8: Wine breaks from tradition

Wine is on the up. While millennials drink less than the generations above them of almost every category, they consumed 36% of all wine purchased last year in the USA. Not only did they drink more, they drank more expensively: a Wine Market Council survey revealed that 17% of all millennial wine drinkers paid over $20 for a bottle in the past month, compared to 10% of all drinkers.

This popularity is due to recommendation apps and younger, less stuffy brands making wine more accessible and relevant to the millennial audience. Australian newcomers Cake Wines are connecting with younger drinkers by behaving like a beer or spirit brand. While their wine comes from the Adelaide Hills they operate from a warehouse in Sydney’s inner-west, at which they host DJs, street-food festivals and talks from chefs, other winemakers and artists.

Far less technologically advanced, but proving equally popular with younger drinkers, are wine pouches and cans such as those from Union Wines. Their smaller portion size appeals due to a combination of smaller households, concerns about packaging wastage, and people wanting to try a greater range of wines.

New wine brands in the UK will adopt the marketing platforms of the other alcohol categories, moving into music, street art and street food. Similarly, wine bars will move beyond the 1980’s suits and champagne stereotype. Canned, bagged and boxed wine will move past its association with cheap plonk and become standard options for many brands.

9: Thinking and drinking local

The backlash against globalisation which led to 2016’s dramatic political changes is also leading to big changes in consumer behaviour. Big is no longer better: consumers want more personal and intimate experiences and products, reflective of their locality. Millennials in particular favour local businesses.

_ _ _ _

### What to work on
1 > In the passage on wine trends, what share of all wine purchased in the USA last year did millennials consume?
2 > Pull out the part of the wine passage starting with "This popularity is" and going on through "winemakers and artists.".

### Exercise data
_ _ _ _

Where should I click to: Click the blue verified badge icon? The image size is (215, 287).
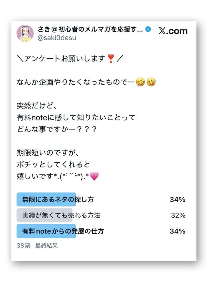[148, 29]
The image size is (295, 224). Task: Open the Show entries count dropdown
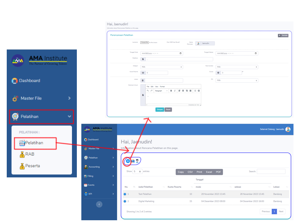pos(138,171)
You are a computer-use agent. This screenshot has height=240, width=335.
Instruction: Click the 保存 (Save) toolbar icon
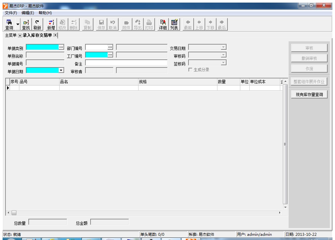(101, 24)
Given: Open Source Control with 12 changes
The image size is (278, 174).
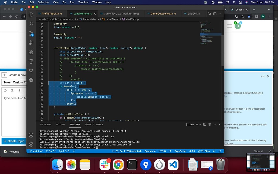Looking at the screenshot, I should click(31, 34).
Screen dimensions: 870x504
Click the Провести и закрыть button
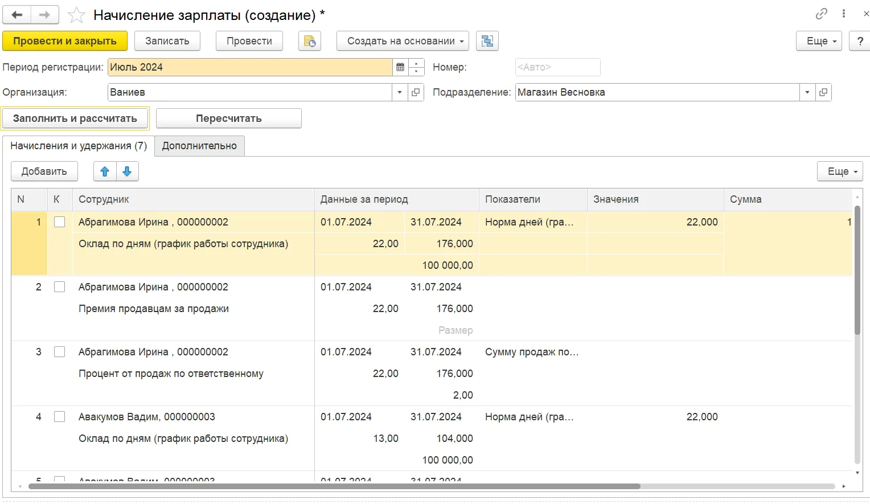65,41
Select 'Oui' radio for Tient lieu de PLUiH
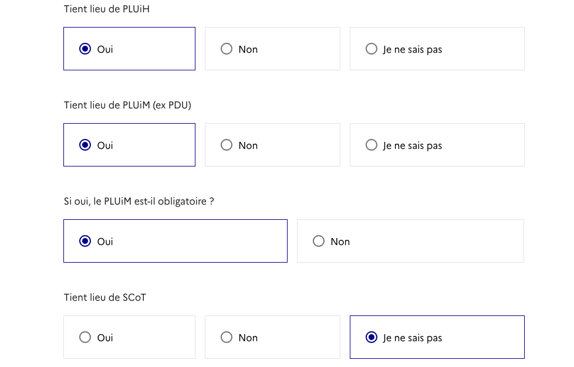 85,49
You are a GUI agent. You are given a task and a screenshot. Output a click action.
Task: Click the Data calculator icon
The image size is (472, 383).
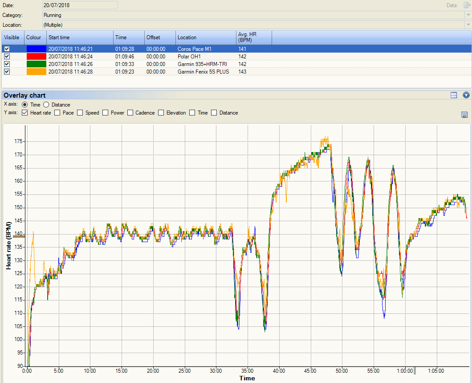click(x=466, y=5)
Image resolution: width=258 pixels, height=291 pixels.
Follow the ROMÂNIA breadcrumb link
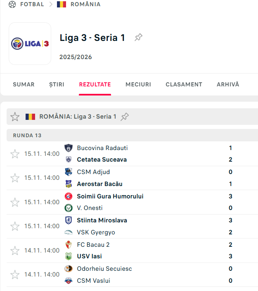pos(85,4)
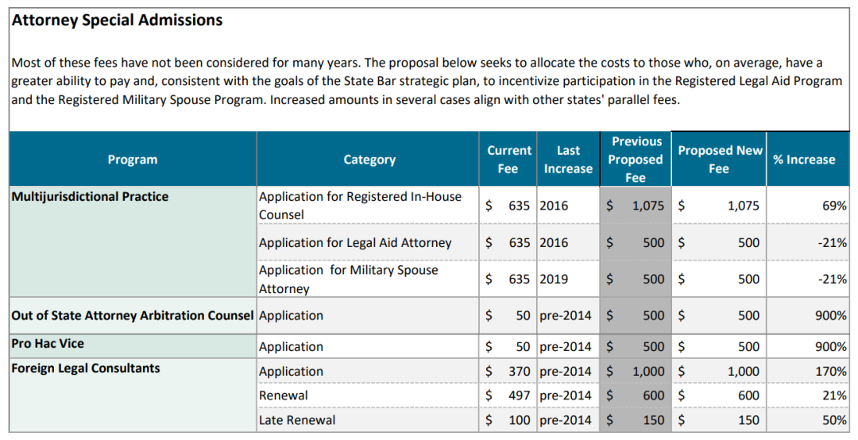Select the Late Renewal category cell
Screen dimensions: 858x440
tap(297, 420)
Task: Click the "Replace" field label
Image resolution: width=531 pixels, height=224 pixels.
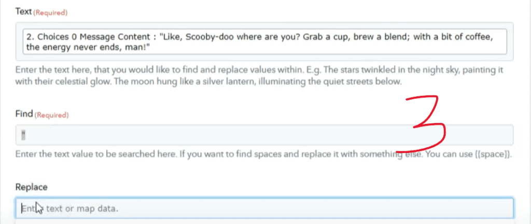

_ _ _ _

### Problem solutions
1 > 36%

2 >
This popularity is due to recommendation apps and younger, less stuffy brands making wine more accessible and relevant to the millennial audience. Australian newcomers Cake Wines are connecting with younger drinkers by behaving like a beer or spirit brand. While their wine comes from the Adelaide Hills they operate from a warehouse in Sydney’s inner-west, at which they host DJs, street-food festivals and talks from chefs, other winemakers and artists.